Furthermore, by installing appropriate wind speed sensors and load sensors, the optimal angular position of each movable guide 5 is determined from the wind speed and load, the movable guides are mechanically operated, and the inflow speed is automatically controlled to maintain a constant speed. It is also possible to control the rotation, and such constant rotation control is particularly desirable for high-output wind turbines.

In the present invention configured as described above, a guide capable of capturing wind force having a larger area than the proportion of the size of the wind turbine body is provided, the guide is compressed and accelerated, and the bucket guide By greatly increasing the rotational efficiency of the bucket, it is possible to provide an inexpensive wind turbine device that can operate even at low wind speeds, making it extremely practical and useful.

[Brief explanation of drawings]

1 and 2 show an embodiment of the present invention,
FIG. 1 is a conceptual horizontal sectional view of the wind turbine device, and FIG. 2 is an elevational view thereof. 1...Vertical rotation axis, 2...Bucket, 3...Support rod, 4...Bucket guide, 5...Movable guide, 6...Fixed guide, 7...Rotation axis, 10...
Bending part.

Claims (1)

[Claims] 1. A windmill in which a plurality of buckets are arranged radially at predetermined intervals around a vertical rotation axis, and a circle drawn along a circumference drawn by the outer end of the buckets as the windmill rotates.

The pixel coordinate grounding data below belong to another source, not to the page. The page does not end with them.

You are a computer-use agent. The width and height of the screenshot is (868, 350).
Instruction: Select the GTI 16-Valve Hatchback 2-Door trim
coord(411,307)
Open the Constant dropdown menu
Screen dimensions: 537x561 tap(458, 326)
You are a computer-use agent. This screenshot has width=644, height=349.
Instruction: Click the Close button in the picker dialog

In a wind turbine device comprising a plurality of guides arranged at predetermined intervals in a substantially tangential direction of the circumference, each bucket has a guide extending from near its outer end toward approximately the center of the adjacent bucket in the direction of rotation. A bucket guide is provided, and the air flowing in toward the bucket from between the guides and the air that is reversed within the bucket and flowing out in the opposite direction are separated by the bucket guide so that they do not interfere with each other. A windmill device characterized by: 2 The above-mentioned guide consists of a movable guide on the inner circumference side and a fixed guide on the outer circumference side, and the above-mentioned fixed guide is fixed integrally with a wind guide plate arranged in the direction of expanding outward at the upper and lower ends thereof. 2. The wind turbine device according to claim 1, wherein the movable guide rotates about its rotation axis to adjust the air volume and control the number of rotations of the wind turbine or prevent over-rotation. 3. The wind turbine device according to claim 2, wherein the movable guide is rotatably arranged around a vertical rotation axis eccentrically arranged inward. 4. The movable guide is provided with a bent part on a part or all of its outer end, which can apply rotational force to the guide by wind force.
The wind turbine device described in Section 1. 5. The wind turbine device according to any one of claims 1 to 4, wherein the bucket has a substantially semicircular cross-sectional shape.